In practice nearly all companies with fewer than 50 employees will eventually fail the top-heavy test, even if they are not top-heavy initially. For companies with fewer than 25 employees, it is a virtual certainty. This is because small companies are owner-managed, so there is virtually no turnover in the company’s HCEs. In contrast, turnover within the rest of a small company’s workforce is usually very high — typically higher than turnover among similar employees at large companies. Large companies where the ratio of HCEs to non-highly compensated employees (NHCEs) is large are in no danger of failing the top-heavy test and can thus take advantage of all of the plan design flexibilities provided in the rules governing qualified retirement plans.
If a plan is top-heavy and does not comply with the required remedies, there are severe penalties: immediate disqualification of the plan, serious tax fines, and the possibility that the company may be liable for substantial make-up contributions and legal fees. For small businesses, the resources to cover these fines and reparations — especially those with 50 or fewer employees — may put the entire company at risk.
Supporting Data
The following chart (based upon a company with 20 NHCEs and four HCEs) demonstrates how small plans may become top-heavy over a four-year period. The chart assumes that four NHCEs quit and are replaced annually and that there is a one-year eligibility period. The turnover and eligibility assumptions are important because it is turnover among NHCEs that is a major cause of top-heavy test failure.
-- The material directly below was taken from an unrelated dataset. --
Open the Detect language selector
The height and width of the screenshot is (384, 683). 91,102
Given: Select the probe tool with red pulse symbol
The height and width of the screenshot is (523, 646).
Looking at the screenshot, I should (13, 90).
Top-Heavy Test Progression
First Year Second Year Third Year Fourth Year
Assets Assets Assets Assets
HCEs $42,400 $89,040 $140,344 $196,778
NHCEs $48,000 $90,900 $108,300 $125,361
Total Plan $90,400 $179,940 $248,644 $322,139
Top Heavy percent 46.90% 49.48% 56.44% 61.08%*
Chart: PSCA
*A plan is top-heavy when 60 percent of its assets are in the accounts of HCEs.
One company with 22 employees installed a 401(k) plan that matched 50 percent on the first 15 percent of pay — a generous program by any measure. Unfortunately, the plan sponsor discovered the top-heavy test only after it had been failed. The company had to pay $17,000 in legal fees to deal with the IRS in addition to a $28,000 corrective contribution to the plan on behalf of NHCEs. Fortunately they could afford to do so.
Conclusion
The good news is that hundreds of thousands of small employers across the United States have installed 401(k) plans. A recent informal poll by PSCA of major providers of small company defined contribution plans found that the number of employers with fewer than 50 employees offering plans increased by 75,000 between 2002 and 2007. However, there will always be small employers without plans until the top-heavy rules, which preclude plans by every small company unable to make a 3 percent annual contribution to every full-time employee over the age of 21, are repealed. Small companies must be able to make a financially realistic commitment if they are to offer a retirement program.
PSCA continues to work for the repeal of the top-heavy rules because it is unfair to deny the benefits of employer-sponsored retirement plans to employees of small companies because of a rule that imposes a standard of compliance and a required minimum contribution on small companies not required for large employers. It’s time to level the playing field.